Dengan bermodalkan sepatu hitam yang sudah bolong di bagian belakangnya akibat gigitan tikus yang sering bergentayangan di rumahku dan seragam sekolah bekas yang kubeli di Pasar Senen, aku pergi ke sekolah. Ibu yang bekerja sebagai buruh cuci panggilan para tetangga hanya bisa memberi aku uang 20 ribu selama 1 minggu. Ya, sedikit memang tetapi buatku itu adalah suatu pergolakan dan perjuangan hidup yang harus ditempuh dan dihadapi. “Bukankah pemimpin terlahir dan tercipta dari kondisi yang sangat mendesak dan terhimpit?”. Tanyaku dalam hati. Dengan uang 20 ribu per minggu, aku tidak dapat membeli makanan yang dapat mengenyagkan perutku. Dan aku juga semakin terbiasa untuk melakukan puasa makan demi menjaga uangku agar tetap utuh. Dengan sistem seperti itu, aku dapat membeli 1-2 buku setiap bulan.
Membaca adalah kesenangan yang dapat kuraih dengan cuma-cuma. Membaca membuatku berpetualang menghampiri aksara-aksara yang dapat memenuhi dan menjernihkkan alam pikiranku. Berbagai buku yang terhampar di lingkungan sekitarku, baik di rumah maupun di sekolah membuatku semakin bersemangat menjalani dan menyelami makna dari kehidupan.

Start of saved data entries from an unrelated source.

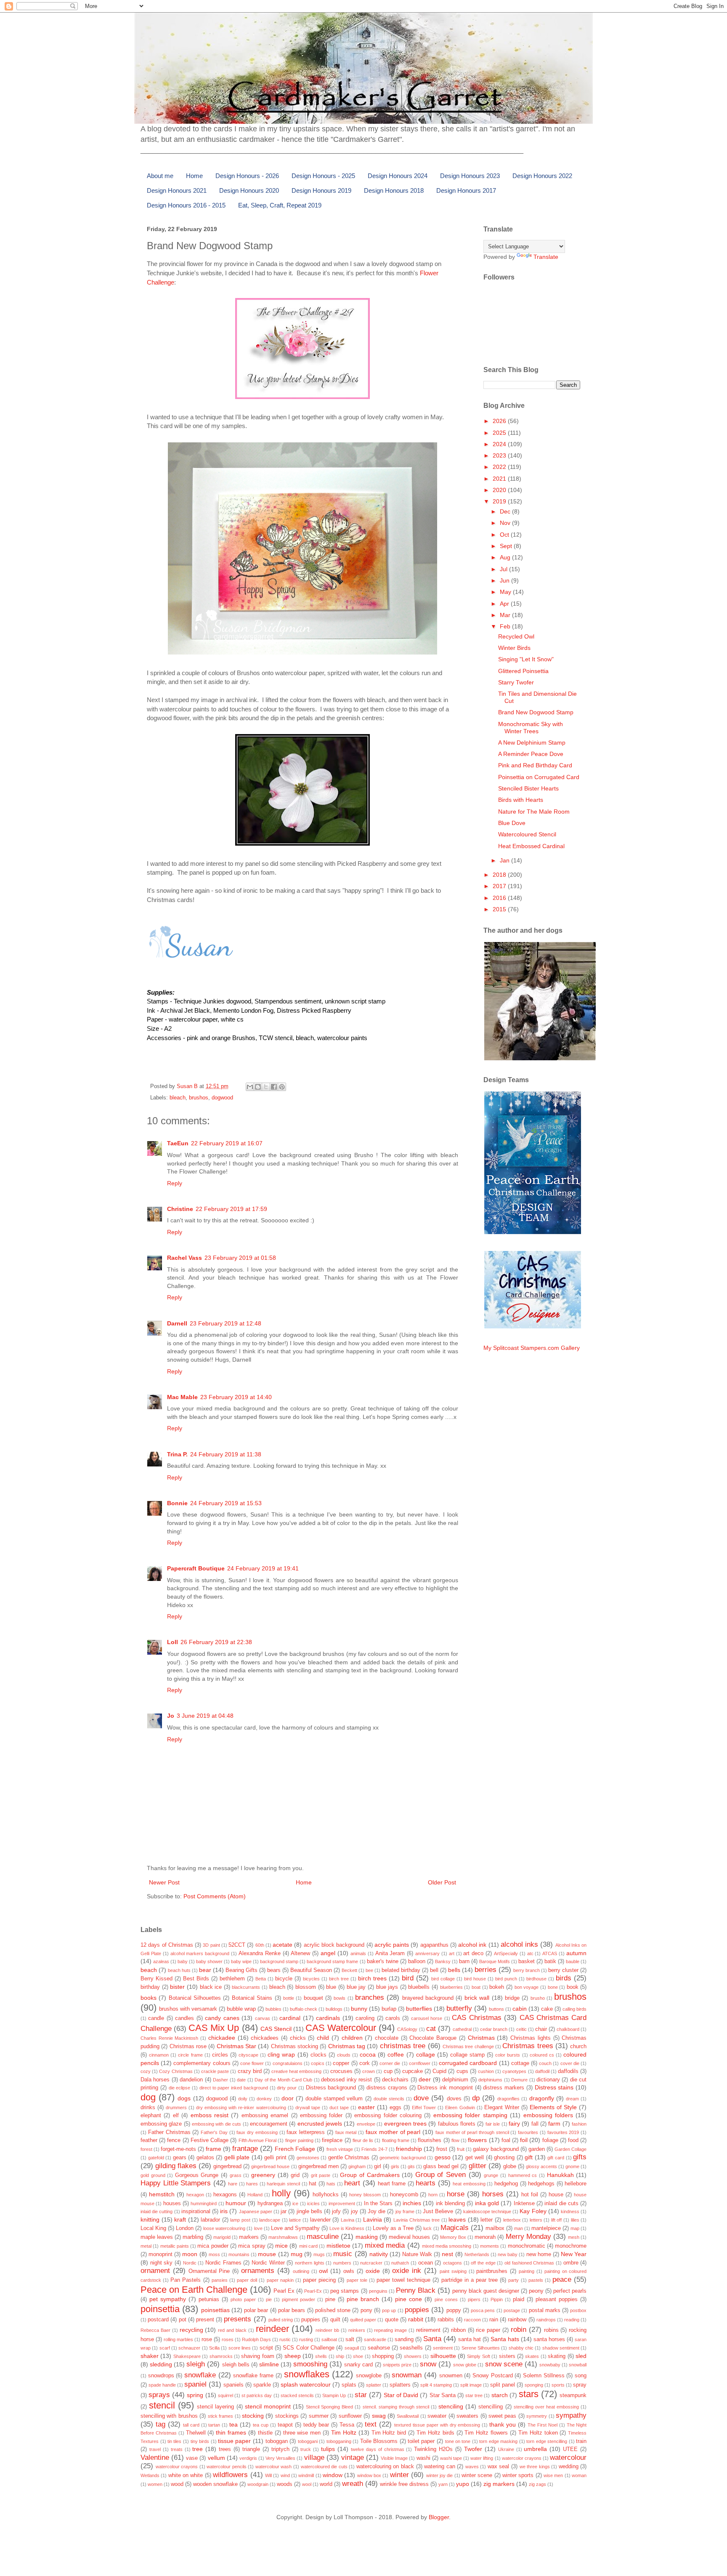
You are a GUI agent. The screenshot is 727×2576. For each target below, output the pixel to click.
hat (312, 2184)
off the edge (483, 2262)
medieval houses (409, 2237)
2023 (500, 455)
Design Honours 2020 (249, 190)
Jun (505, 580)
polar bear (256, 2310)
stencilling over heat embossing (546, 2406)
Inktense (524, 2203)
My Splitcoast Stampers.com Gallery (531, 1347)
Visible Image (394, 2458)
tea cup (260, 2424)
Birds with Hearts (520, 799)
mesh (573, 2237)
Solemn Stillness (544, 2376)
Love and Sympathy (295, 2228)
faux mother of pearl (393, 2132)
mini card (308, 2246)
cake (547, 2009)
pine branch (363, 2299)
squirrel (225, 2395)
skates (532, 2356)
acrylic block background (334, 1945)
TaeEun (177, 1143)
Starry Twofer (516, 682)
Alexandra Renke (260, 1953)
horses (493, 2194)
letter (486, 2220)
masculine (323, 2237)
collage (425, 2054)
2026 (500, 421)
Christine (180, 1209)
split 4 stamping (436, 2384)
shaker (150, 2355)
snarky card (358, 2365)
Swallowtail (408, 2416)
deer (425, 2079)
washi (423, 2458)
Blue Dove (511, 823)
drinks (148, 2107)
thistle (265, 2433)
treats (177, 2449)
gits (411, 2166)
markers (249, 2237)
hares (252, 2183)
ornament (155, 2271)
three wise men (302, 2433)
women (155, 2484)
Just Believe (438, 2211)
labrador (210, 2220)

Perkenalnku pertama kali dengan dunia buku saat aku duduk di kelas 8 smp. Saat itu, kakekku datang ke rumah reyotku dengan membawa sebua novel yang aku lupa namanya karena memakai bahasa belanda. Ketika itu kakekku langsung menceritakan padaku nilai-nilai kehidupan dan kemanusiaan yang termaktub dalam novel tersebut. Berceritalah ia dengan penuh tatap keseriusan, senyum kasih sayang, dan kesenangan yang terpendam dalam dirinya. Amboi, indah dan menarik sekali apa yang diceritakan kakekku, membuatku terpana dan terkesima olehnya.
“Cu, jadikanlah membaca sebagai hidupmu dan buku sebagai sahabat sejatimu. Dengan seperti itu kau akan berada dalam tamasya aksara yang dapat mencerdaskan dan mengasah otakmu dalam membaca segala situasi dan fenomena yang terjadi di permukaan bumi ini”. Kalimat penutup dari cerita kakekku yang selalu kuingat sampai sekarang. Dan itu menggerakkan nuraniku untuk melakukan suatu tamasya aksara dengan membaca.
Mulai saat itu aku kumpulkan uang demi uang untuk membeli berbagai buku dan rela berjam-jam berdiam diri dalam kesendirian di ruang perpustakaan sekolah. “Walaupun kemiskinan melandaku, kemiskinan tersebut tidak boleh menguasai alam pikiranku. Kemiskinan tidak boleh merenggut kesenangan membacaku, kemiskinan tidak boleh menghentikan tamasya aksaraku, dan kemiskinan tidak boleh menghancurkan harapanku. Kemisinan yang kuderita saat ini dan tamasya aksara yang kujalani saat ini, aku yakin suatu saat akan menghasilkan nuansa kehidupan yang indah bagi diriku dan sekelilingku”. Ujarku dalam hati sembari menatap tatanan buku di perpustakaan sekolah.
“Dari reyotnya rumah yang kutinggali, kubangun kokohnya pondasi pemikiran, dari sempitnya gang rumahku, kuarungi tamasya aksara yang terhampar luas, dan semua itu kulakukan demi menyinari lumpur yang ada di sekitarku!”. Tekadku dalam hati saat berjalan pulang dari perpustakaan sekolah.